The Crowned Bullfrog lives in savannas and some forests in sub-Saharan Africa. Frogs start to move to temporary ponds once the rainy season starts and the ponds start filling up. The Crowned Bullfrog takes the phrase don’t store all your eggs in one basket to heart. The mating pair only deposits a few eggs per rock pool and move on to the next one to prevent all their offspring from being eaten by one predator or drying out.

The International Union for the Conservation of Nature (IUCN) Red List assesses the Crowned Bullfrog as Least Concern for Extinction. They have a extremely wide range and are common throughout it. Overharvesting of the frogs is a problem for locale populations but overall, not a serious threat.

Frog of the Week

Pacific Lowland Poison Frog (Epipedobates machalilla)

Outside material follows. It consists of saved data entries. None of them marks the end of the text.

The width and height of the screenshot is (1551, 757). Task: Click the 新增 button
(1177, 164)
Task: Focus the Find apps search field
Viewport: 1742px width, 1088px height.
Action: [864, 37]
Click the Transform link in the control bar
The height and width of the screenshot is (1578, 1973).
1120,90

Pacific Lowland Poison Frog
photo by Rebecca Tarvin

Common Name: Pacific Lowland Poison Frog
Scientific Name: Epipedobates machalilla
Family: Dendrobatidae – Poison Dart Frog family
Locations: Ecuador
Size: 14.4 – 17.6 mm

The Pacific Lowland Poison Frog lives in a variety of habitats in western Ecuador including the dry scrublands, deciduous forests, and the Choco rain forests. The female frog lays her eggs on land. After the female frog lays around 15 eggs, she leaves and the male takes care of the eggs. The male protects the eggs from predators and carries them on his back. Once the eggs hatch into tadpoles, the male carries them to a stream bank or pond where they will continue to grow and finish their metamorphosis.

Pacific Lowland Poison Frog carrying his tadpoles
photo by Cristopher Rodríguez-Moreira

The International Union for the Conservation of Nature (IUCN) Red List assesses the frog as Least Concern for Extinction. They have a wide range and believed to be large population. While listed as Least Concern, there are threats to the frogs from humans (we the worst).Areas of forests where the frog calls home are being logged and turned into farms.

Frog of the Week

Guibe’s Mantella (Mantella nigricans)

Guibe's Mantella
photo by flickr user Vogelfoto69

Common Name: Guibe’s Mantella, Green and Black Mantella
Scientific Name: Mantella nigricans
Family: Mantellidae
Locations: Madagascar
Size: 1.1 inches (28 mm)

The Guibe’s Mantella lives along streams in the rainforests of northern Madagascar. Mating primarily happens during the rainy season. Males call out from spots around the stream to attract the females. Once the female arrives, the male grasps her from behind in amplexus. Then, she lays her eggs usually under a moist leaf. Females lay around 40 eggs. Neither parent provides any parental care. The eggs take around a week to hatch into tadpoles.

Frog is named after french herpetologist Jean Guibé, who kinda described the species and worked in Madasgascar. He thought it was a subspecies of the Cowan’s Mantella (Mantella cowani)

The International Union for the Conservation of Nature (IUCN) Red List assesses the Guibe’s Mantella as Least Concern for Extinction. This is due to their wide range and presumed large population. It’s nice to see a Mantella ranked as only Least Concern because many of the species are at least considered endangered.